The complexity of the anatomic structure and functional properties of the AV junction is well appreciated.50 The present study has demonstrated that electrophysiological manifestations of the excitable gap of slow-fast AVNRT are similar to those of AV reciprocating tachycardia involving an accessory connection.16 Thus, reentry with a microreentrant circuit is the most likely underlying mechanism for AVNRT. However, whether reentry is anatomic or functional or a combination of both remains debatable.
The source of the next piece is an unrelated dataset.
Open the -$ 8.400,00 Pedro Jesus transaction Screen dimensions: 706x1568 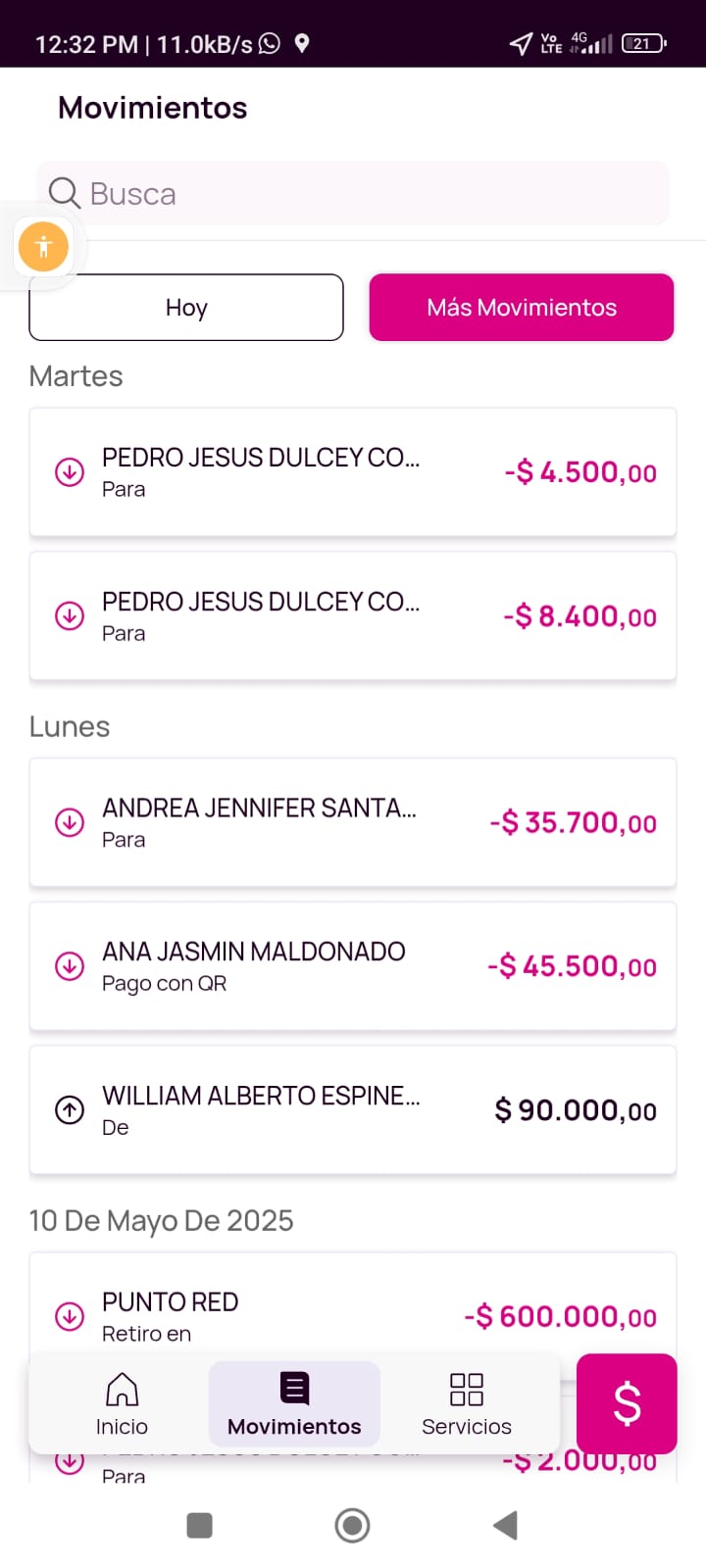[353, 616]
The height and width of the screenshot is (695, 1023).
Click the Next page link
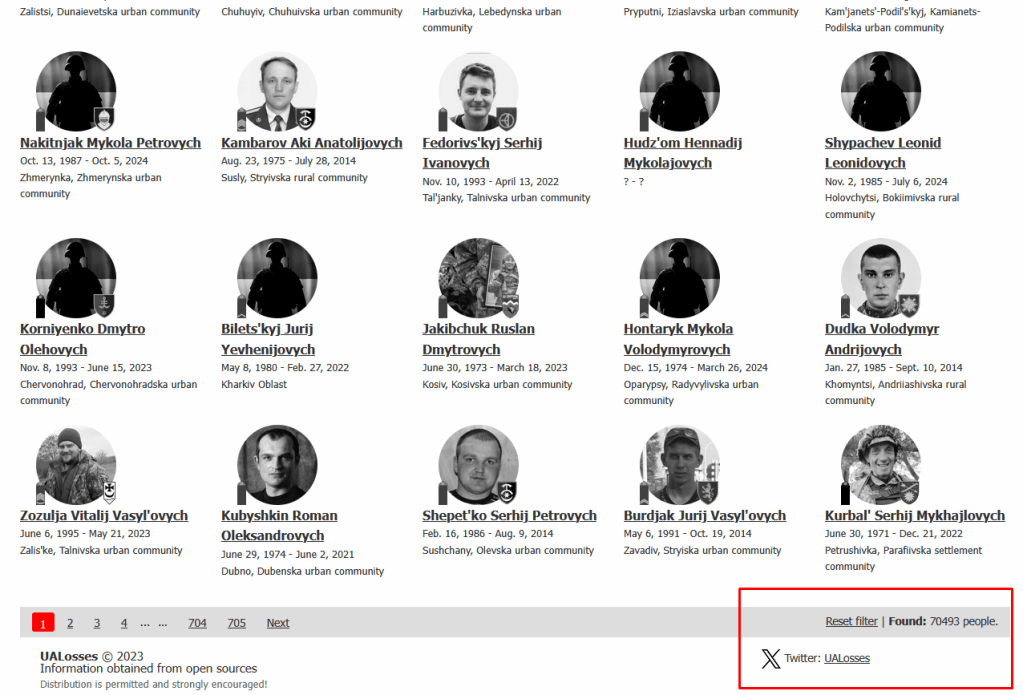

Specifically, it has been demonstrated that the AV junction does possess anisotropic conduction properties, particularly in the slow pathway area.51 The direction in which an atrial impulse approaches the AV margin may have an influence on the conduction of the impulse in the AV node.52 The presence of anisotropy may predispose to functional reentry associated with dual pathway conduction.53 54 Furthermore, the phenomenon of resetting and termination in response to electrical stimulation can also be demonstrated in a functional reentrant circuit.55 Further studies with more detailed mapping techniques are needed to elucidate the exact reentrant mechanism of AVNRT.
Received November 21, 1994; accepted December 20, 1994.